Cohen is the writer and director of Marketplace Stories. She said the moral is also important, as in a tale called the Price of Steam. It’s the story of a merchant who wants to charge a beggar for smelling his soup.
Cohen said her challenge was to make sure little kids could understand “the comeuppance” when a judge rules the merchant gets to hear the sound of money as payment for the beggar smelling the soup.
“How do you explain that to a five year old? A ten year old can get it – that’s the upper end of the audience for this story – but a five year old – the lower end of the age range – that’s tricky. So we worked a long time to try to find a way to dramatize that in a way the young child could get, too.”
Wild Swan has carved out a unique space in theater – not just youth theater. It was created with the goal of being fully “accessible” for young audiences. Accessible creatively. Accessible culturally. Accessible to people with disabilities.
“We try to have a very diverse group of actors so that people will see themselves represented in the performances,” Cohen said. “We also try to keep the ticket prices affordable.
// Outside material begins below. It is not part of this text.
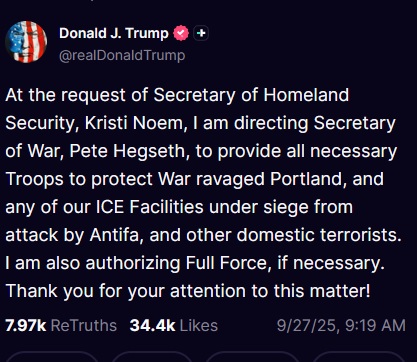
Task: Click the second action button below stats
Action: [153, 357]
So, we have a lot of goals in making the kind of theater that we do.”
As Cohen was writing the play – and as the actors were rehearsing it – they relied on resources and guidance from the Arab American National Museum to understand and reflect Arab culture. At the beginning of each story within the play, an actor will say in Arabic: ‘Once Upon a time in the very old days.’
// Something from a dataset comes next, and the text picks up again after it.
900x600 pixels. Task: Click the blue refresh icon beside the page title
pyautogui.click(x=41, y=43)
“Lots and lots of practice to get that right.”
Touch tours and audio description are provided at each performance for audience members with visual impairments. The troupe’s home theater on the campus of Washtenaw Community College offers accessible, unobstructed seating for wheelchair users to sit with family and friends.
The most striking visual element in a Wild Swan performance may be the sign language interpreters. It’s not your typical interpreting situation where actors occupy the performance space and interpreters stand on the outskirts signing the dialogue. Cohen compares that kind of theater interpreting to a tennis match that forces audiences to look ‘one place for the sign language information and another place for the staging information.’
Wild Swan’s interpreters are costumed performers that participate in every “stage picture” – as Cohen calls it.
“As a director I’m always thinking about how to make an interesting arrangement that’s not confusing but have the signing actors fully integrated into every moment of the play. So, if you’re deaf you’re always seeing the signing but you never miss any of the action of the play.”
The interpreters add another level of preparation, writing and choreography. But, Cohen said, they also add a level of energy and an almost lyrical quality to the performances.
“It’s not the kind of style that everybody could do but it’s something that we’ve hit on. We rehearse very hard to do this. It’s complicated. It’s almost like a danced element or a visual poetry that’s added to the play.”
Marketplace Stories closed Wild Swan’s 2016-17 season. It offers theater camp to 4-to-10 year olds over the summer, and a new season of productions and tours start in the fall.